Three New York homeowners sued Bank of America for skirting a state law that requires lenders to pay at least 2% of the annual interest on homeowners’ escrow accounts. The homeowners deposited funds into their escrow accounts to cover property taxes and home insurance, and states like New York force banks to pay an interest on that money so they aren’t getting an interest-free loan from borrowers.
Bank of America refused to pay the interest fee, claiming the National Banking Act preempts the law. The bank tried to dismiss the lawsuit, but a lower court denied its motion. The Second Circuit then reversed.
At the Supreme Court in February, the homeowners told the justices that finding that the National Banking Act preempts New York’s escrow law would put every similar consumer protection law at risk.
The justices didn’t side with either party, opting instead to provide new instructions for the appeals court before sending the case back.

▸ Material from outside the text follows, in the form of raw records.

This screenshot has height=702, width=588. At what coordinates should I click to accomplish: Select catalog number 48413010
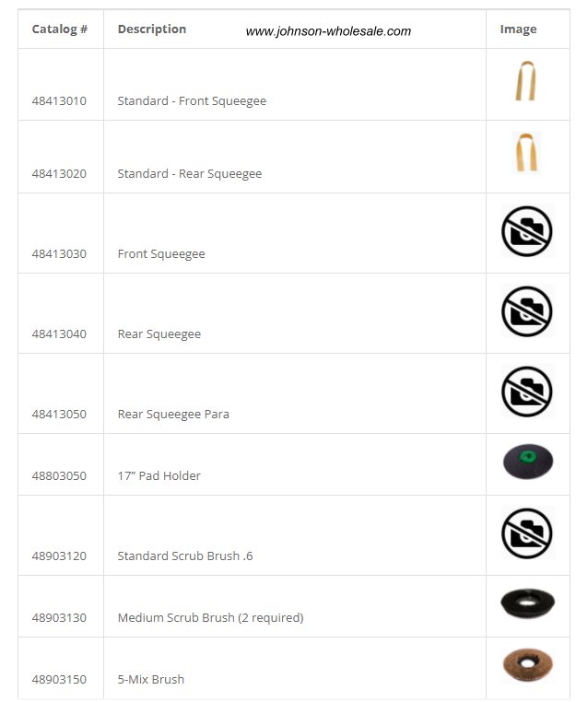pos(59,100)
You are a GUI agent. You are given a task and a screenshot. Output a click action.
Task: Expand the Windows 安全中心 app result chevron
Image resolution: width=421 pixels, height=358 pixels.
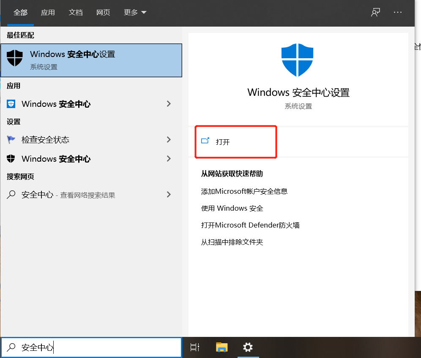point(169,104)

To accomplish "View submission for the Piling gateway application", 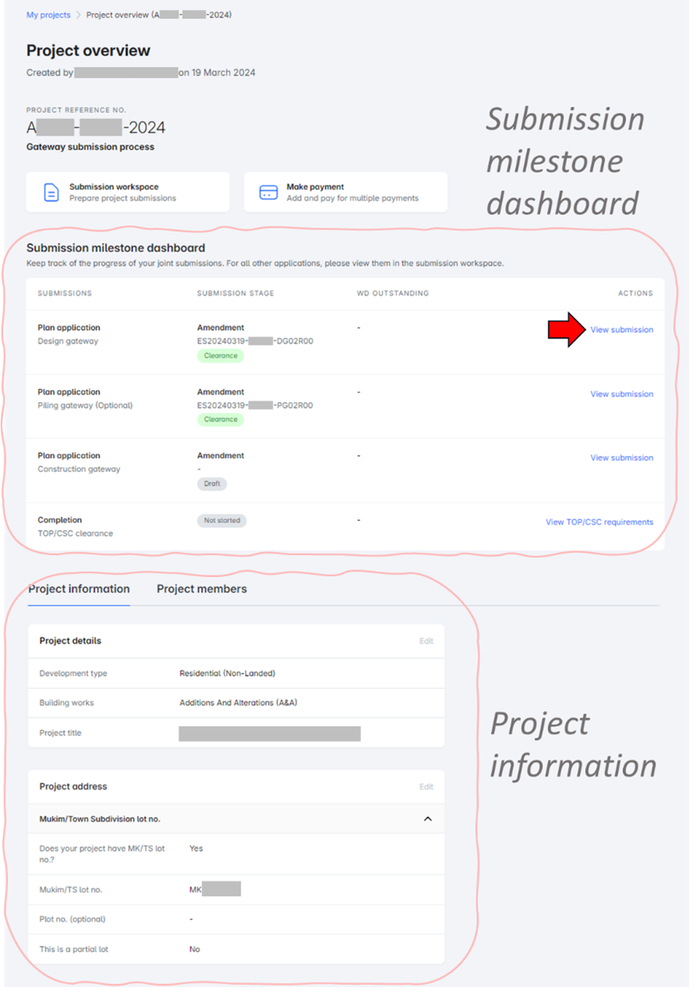I will [x=621, y=393].
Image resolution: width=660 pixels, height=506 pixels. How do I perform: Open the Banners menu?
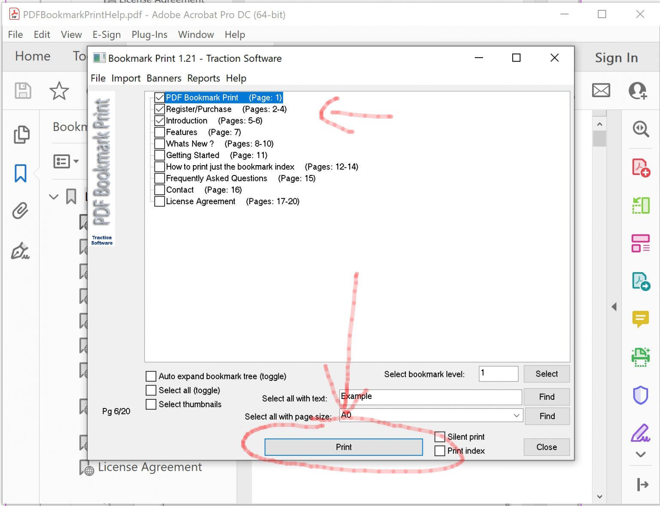164,78

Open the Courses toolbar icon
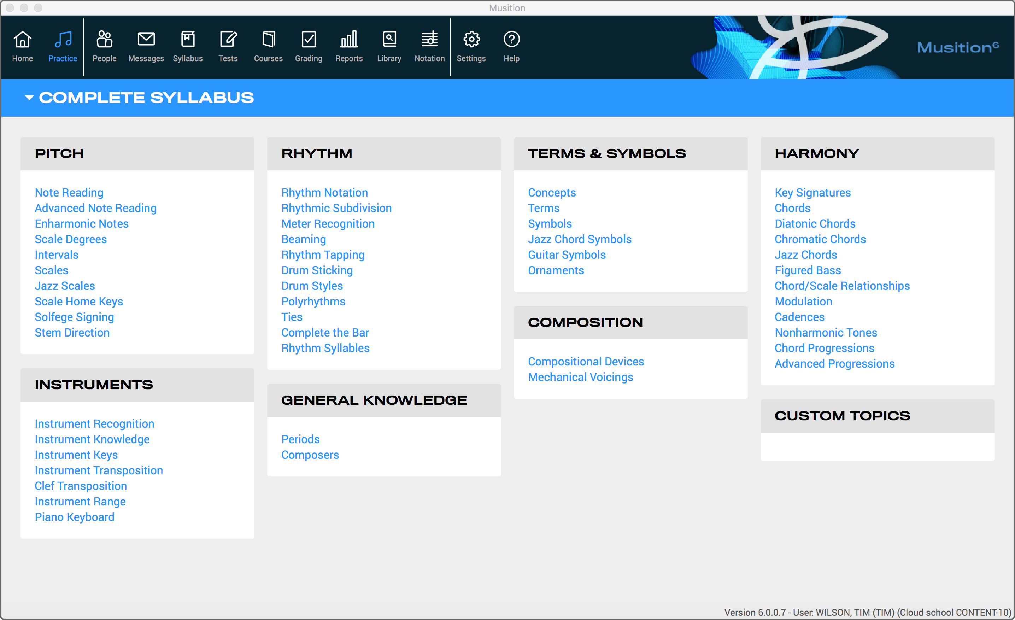[x=268, y=40]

“We appreciate the desire by both parties for a clearer preemption line one way or the other,” Kavanaugh wrote. “But Congress expressly incorporated Barnett Bank into the U.S. Code.”
The court’s 1996 ruling in Barnett Bank v. Nelson found that a Florida law prohibiting most banks from selling insurance significantly interfered with a federal law authorizing national banks to sell insurance in small towns.
The Dodd-Frank Wall Street Reform and Consumer Protection Act codified the Barnett Bank standard when instructing courts how to decide whether state or federal banking laws should prevail.
Kavanaugh said that under the 2010 law, states could not discriminate against national banks or significantly interfere with their powers. Barrnet Bank was set as the legal standard for deciding if a state law unduly interfered with federal authority.
Kavanaugh said Barnett Bank created a balancing test instead of establishing a clear significant interference line.
“A court applying that Barnett Bank standard must make a practical assessment of the nature and degree of the interference caused by a state law,” Kavanaugh wrote.
If the state law is similar to the regulations examined in Franklin v. New York, Fidelity v. De la Cuesta or Barnett Bank, the state law is preempted, Kavanaugh said. All three cases provide examples of states interfering with federal bank authority.
On the opposite side of the ledger, Kavanaugh offered Anderson v. Luckett, National Bank v. Common Wealth and McCllan v. Chipman as examples of state laws that prevailed over federal regulations.
The ruling instructs the Second Circuit to reconsider where New York’s escrow interest law falls among the court’s precedents to decide if it can be preempted.
Legal experts called the ruling a victory for American consumers, applauding the court’s rejection of a decision that would have made it harder for states to regulate national banks.
“For nearly five decades, New York state law has protected homeowning New Yorkers by requiring mortgage lenders to share the profits earned by interest-generating mortgage escrow accounts,” Smita Ghosh, counsel at the Constitutional Accountability Center, wrote in a statement. “Today, the Supreme Court unanimously rejected a Second Circuit decision that sanctioned Bank of America’s effort to circumvent this law, reiterating the long-established rule that state laws should only be preempted if they significantly interfere with the operations of a national bank.”